Nach dem Attentat von Glasgow rief die Regierung die höchste Alarmstufe aus. Das bedeutet, dass man mit weiteren Anschlägen rechnen müsse. Die Polizeieinsätze beim Gay Pride Festival, beim Gedenkkonzert für Prinzessin Diana im Wembley-Stadion und beim Wimbledon-Tennisturnier wurden erheblich verstärkt. Für sämtliche höherrangigen Geheimdienstmitarbeiter wurde eine Urlaubssperre verhängt.
Die Polizei ist sich nicht nur wegen der gleichen Bombenbauart sicher, dass es eine "klare Verbindung" zwischen den Anschlägen von Glasgow und London gibt.

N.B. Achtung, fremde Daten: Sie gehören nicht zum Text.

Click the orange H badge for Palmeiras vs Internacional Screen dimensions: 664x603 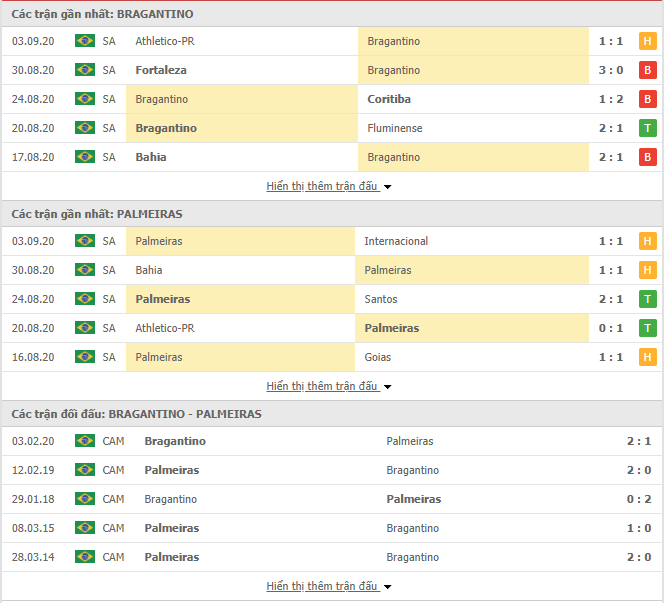coord(647,241)
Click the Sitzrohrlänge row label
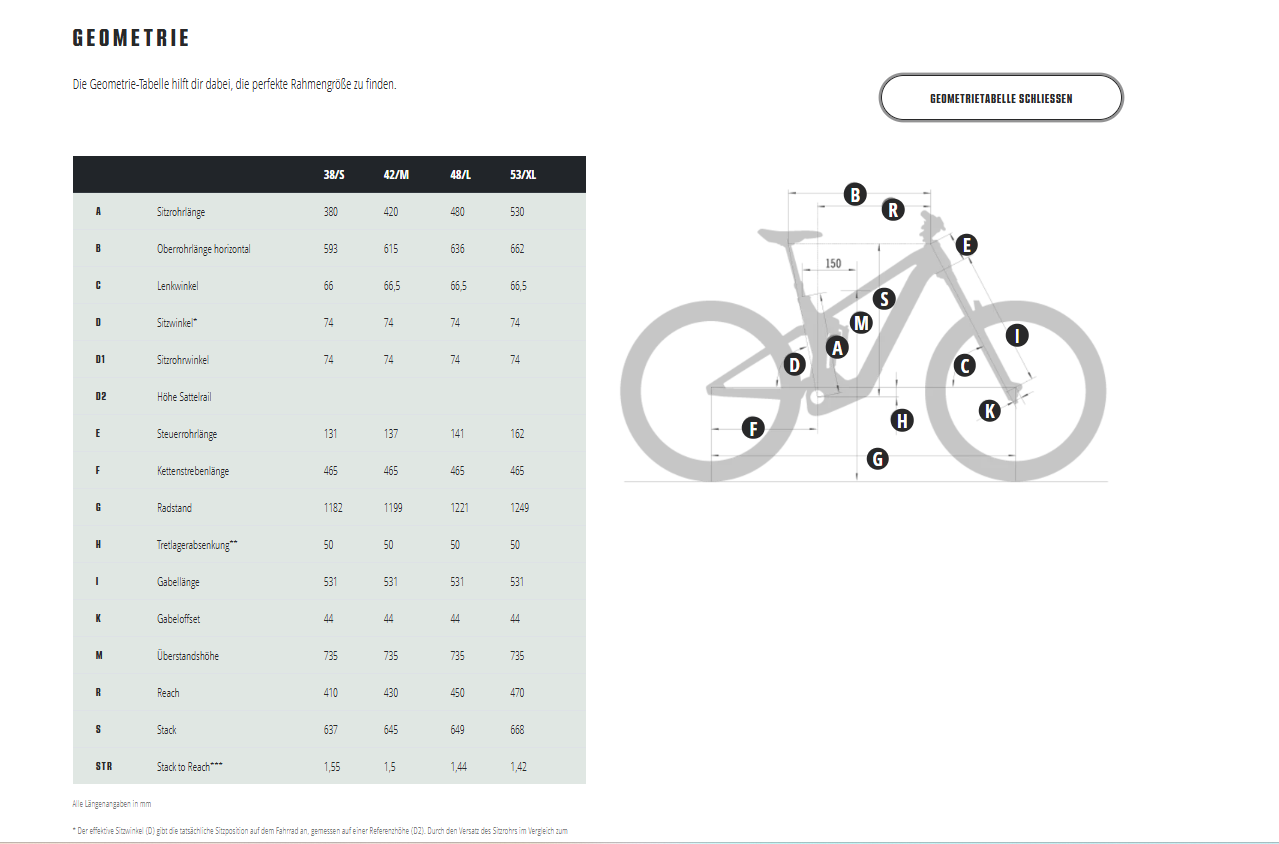The height and width of the screenshot is (844, 1279). click(181, 212)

Der frühere Scotland-Yard-Chef Lord Stevens, der vom neuen Premierminister Gordon Brown zum Sonderberater für die Terrorismusbekämpfung ernannt wurde, ist davon überzeugt, dass das Al-Qaida-Netzwerk hinter den Attentaten steckt. "Die Bombenanschläge vom Wochenende signalisieren eine massive Eskalation durch islamische Terroristen", sagte er. "Die Täter haben dieselben Techniken zur Bombenherstellung benutzt wie ihre Waffenbrüder in Bagdad und Bali."

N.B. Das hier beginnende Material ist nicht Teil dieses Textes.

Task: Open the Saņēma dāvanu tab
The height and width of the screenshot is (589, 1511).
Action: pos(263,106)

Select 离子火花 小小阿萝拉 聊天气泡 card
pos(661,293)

Die Polizei fahndet nach einer Reihe von Terrorverdächtigen, die gegen ihre Meldepflicht verstoßen haben und in den vergangenen Wochen untergetaucht sind. Einer davon ist der 26-jährige Lamine Adam, der mit dem Plan angegeben haben soll, Diskotheken in die Luft zu sprengen. Auch seine Freunde, Ibrahim und Cerie Bullivant, werden gesucht. Das Trio wollte in den Irak gehen und gegen britische Soldaten kämpfen, sagte der Regierungsberater für Antiterrorgesetze, Lord Carlile. Möglicherweise sind sie stattdessen in Großbritannien eingesetzt worden.

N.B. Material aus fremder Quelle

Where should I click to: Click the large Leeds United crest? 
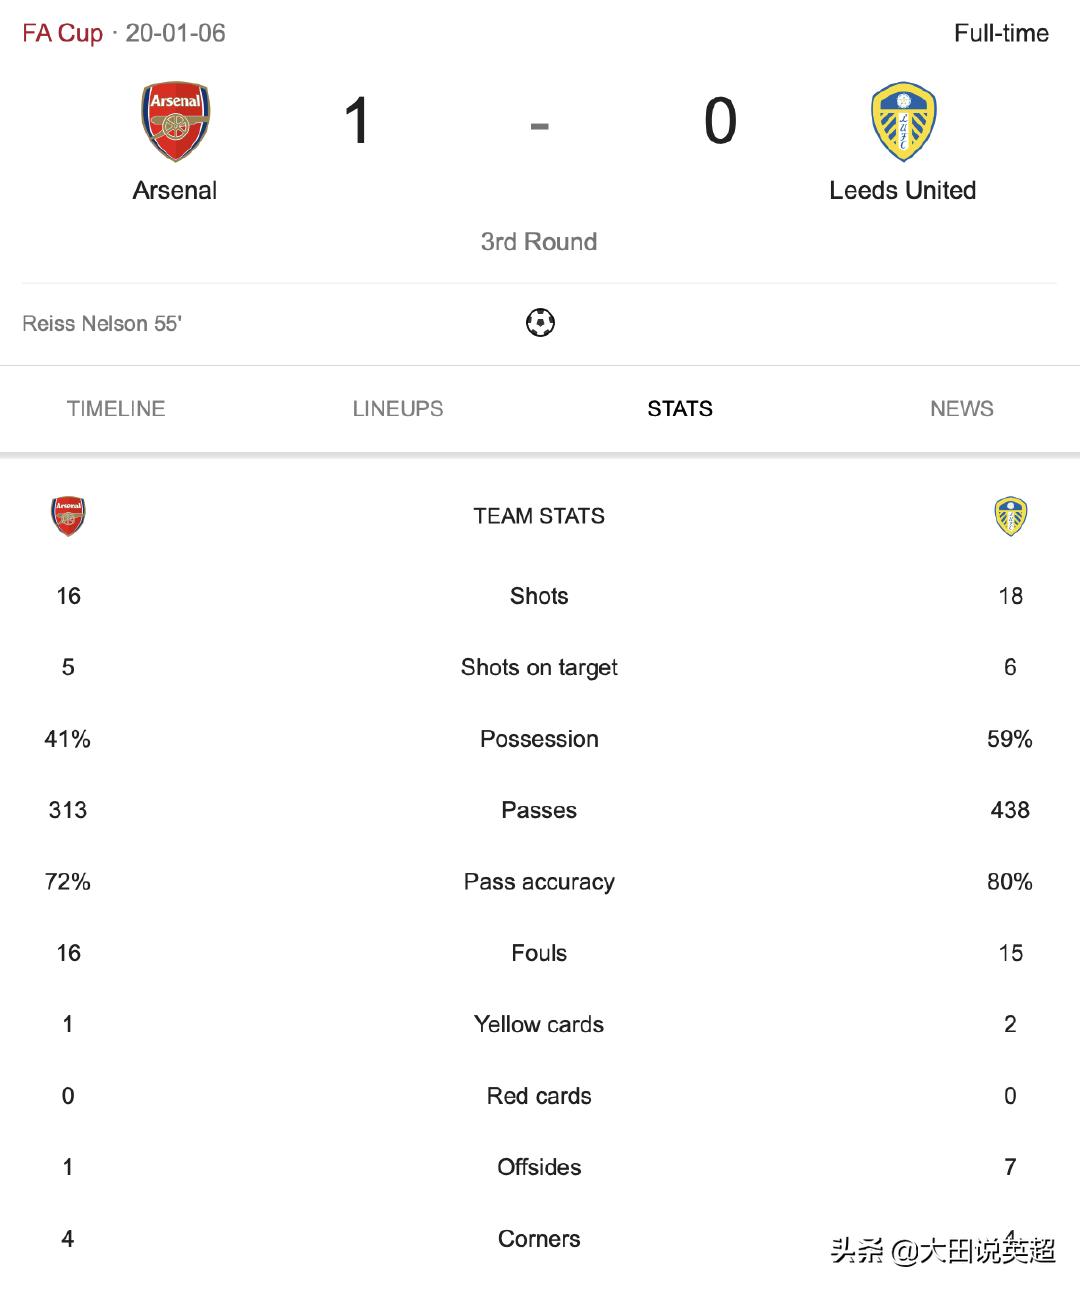903,121
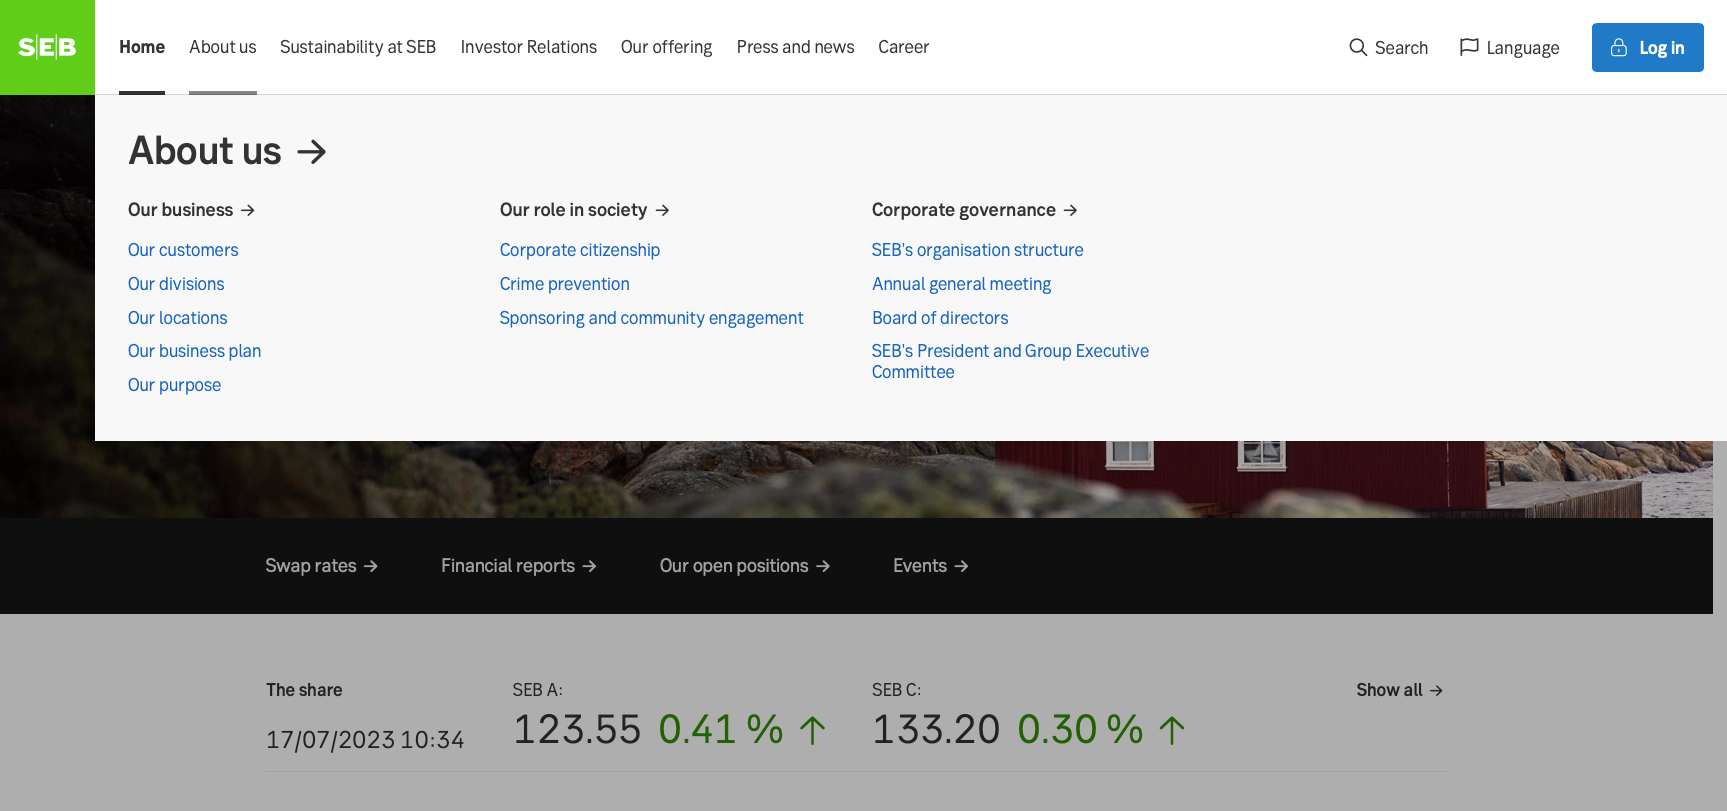Click the Language flag icon
The height and width of the screenshot is (811, 1727).
click(1468, 47)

Es gibt nach Polizeierkenntnissen rund 50 aktive islamische Extremistenzellen in Großbritannien. 300 Personen gelten als gefährlich und werden ständig überwacht. Weitere 1.500 werden zum weiteren Kreis der Terrorverdächtigen gerechnet und gelegentlich überwacht. Das Problem sei, sagte ein Polizist, dass man deshalb den Zeitpunkt verpassen könne, zu dem diese Leute zum harten Kern überwechseln.
Die Zeitung Scotsman berichtete am Samstag, dass auf der Internetseite von al-Hesbah, die von al-Qaida und den Taliban benutzt wird, bereits am Donnerstagmorgen - also 17 Stunden vor dem ersten Attentatsversuch - die Nachricht zu lesen war: "Ich sage: Freut euch bei Allah, London wird bombardiert werden." Unterzeichnet war der Text von einem Abu Osama al-Hazeen. Paul Wilkinson vom Zentrum für Terrorismusstudien an der schottischen Universität St. Andrews sagte, die Anschläge seien höchstwahrscheinlich als Begrüßung für Gordon Brown gedacht. "Wir wissen, dass al-Qaida solche Gelegenheiten in der Vergangenheit benutzt hat, um ihre Propaganda zu verbreiten", sagte er.